# Data section start
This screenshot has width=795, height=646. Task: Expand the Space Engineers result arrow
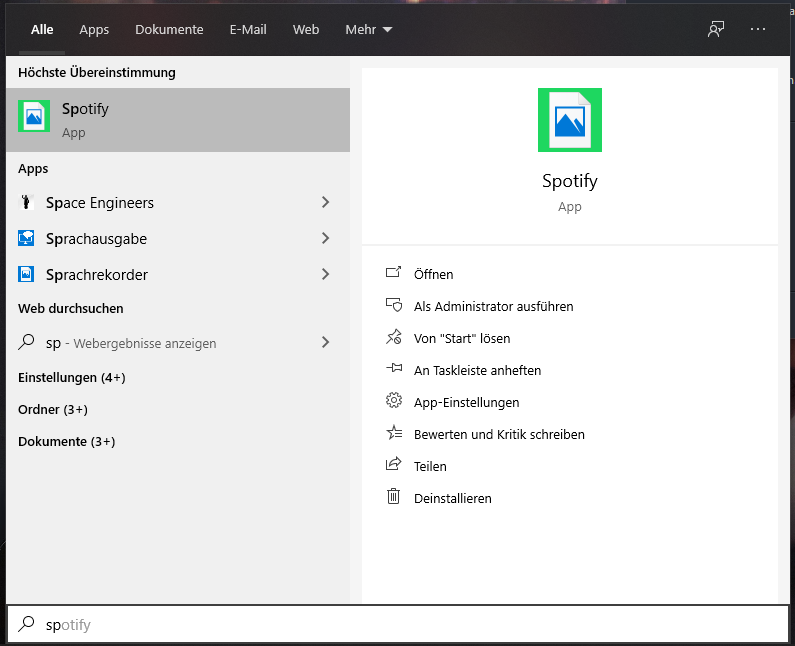pyautogui.click(x=325, y=203)
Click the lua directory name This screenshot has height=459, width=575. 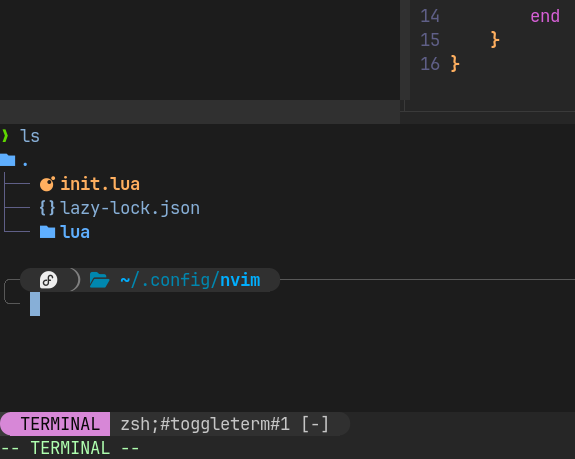point(75,232)
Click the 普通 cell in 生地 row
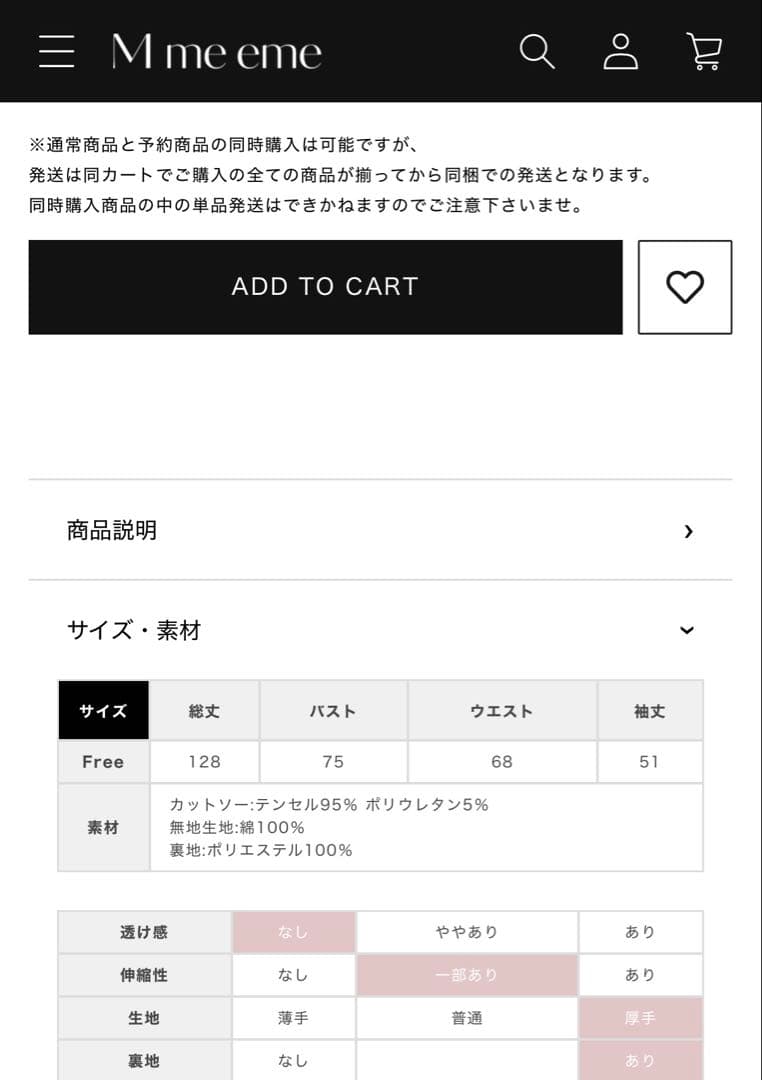This screenshot has width=762, height=1080. [x=467, y=1018]
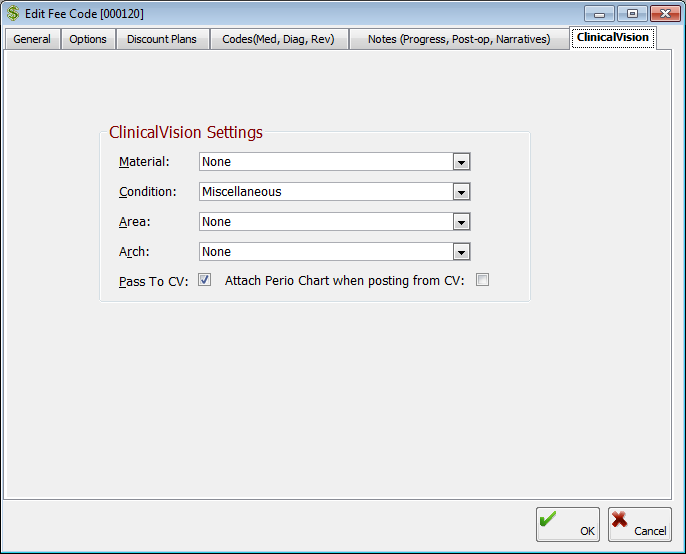
Task: Select the Codes(Med, Diag, Rev) tab
Action: tap(278, 39)
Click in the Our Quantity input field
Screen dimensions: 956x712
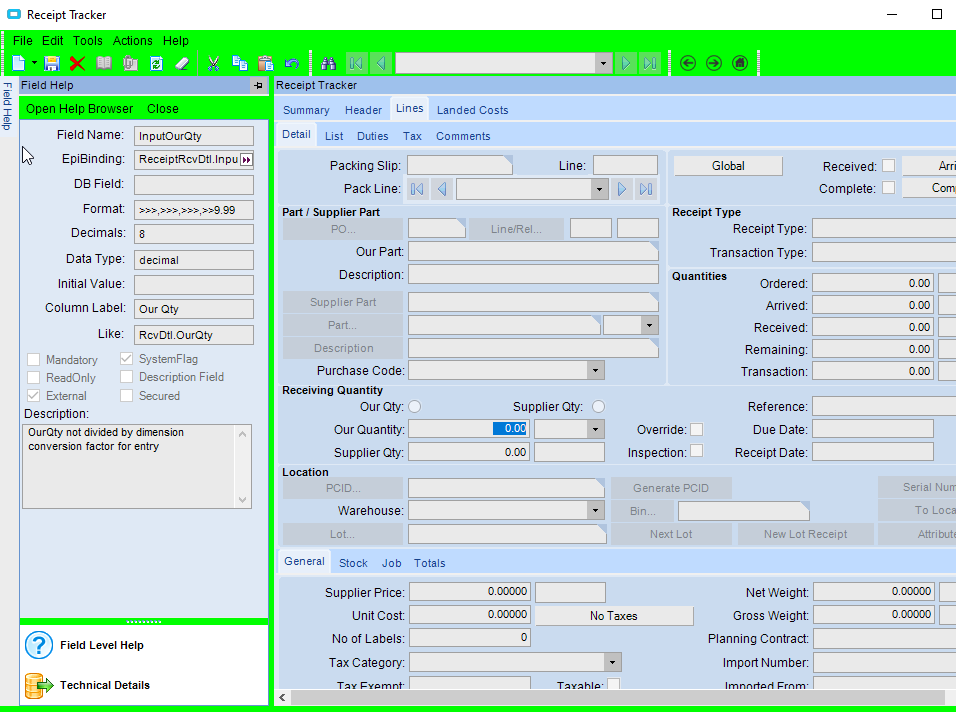click(x=468, y=429)
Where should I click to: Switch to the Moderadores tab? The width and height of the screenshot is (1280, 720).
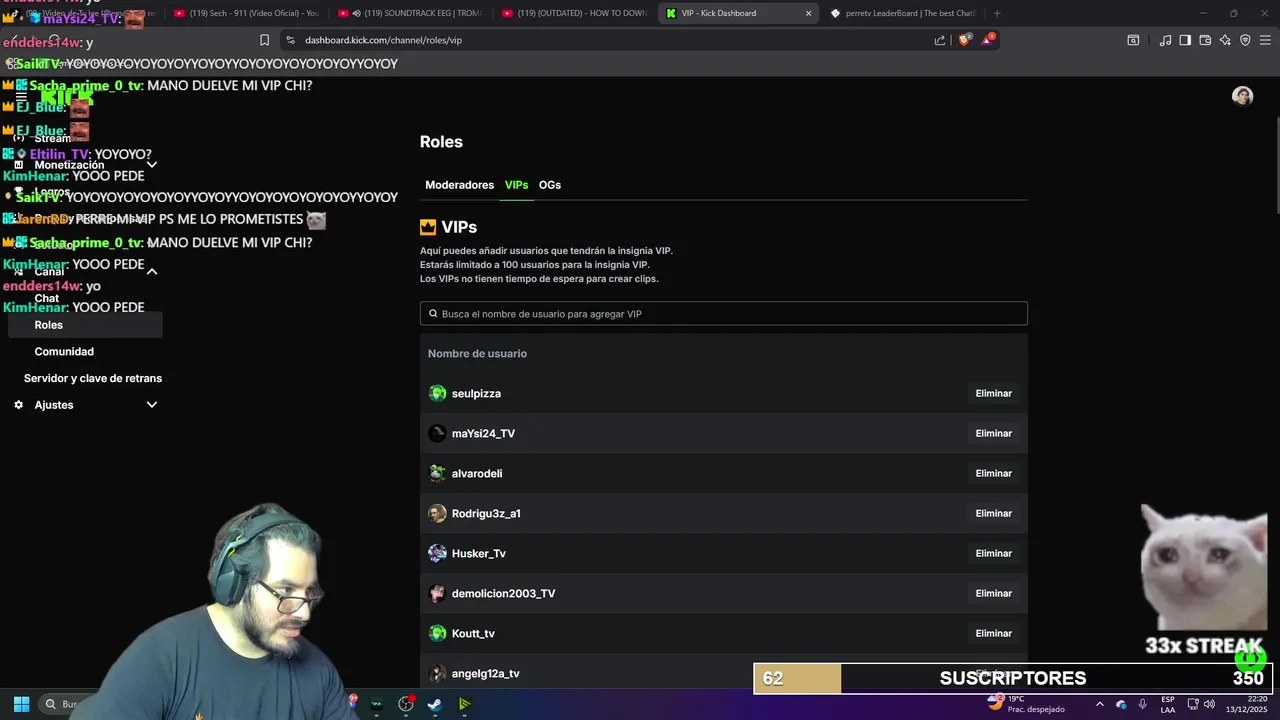[x=459, y=185]
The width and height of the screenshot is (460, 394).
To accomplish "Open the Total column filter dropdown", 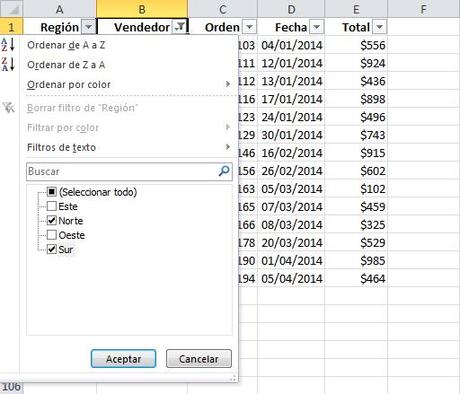I will click(379, 27).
# Data section end
### Problem details:
Copy out the lines of the records starting at the one containing "Click the 普通 cell in 生地 row" and ending at the one containing "[x=459, y=185]", keeping every word, and omit the pictures.

### Output below:
Click the 普通 cell in 生地 row
This screenshot has width=762, height=1080. [x=467, y=1018]
Task: Select the Codes(Med, Diag, Rev) tab
Action: tap(278, 39)
Click in the Our Quantity input field
Screen dimensions: 956x712
click(x=468, y=429)
Where should I click to: Switch to the Moderadores tab? The width and height of the screenshot is (1280, 720).
[x=459, y=185]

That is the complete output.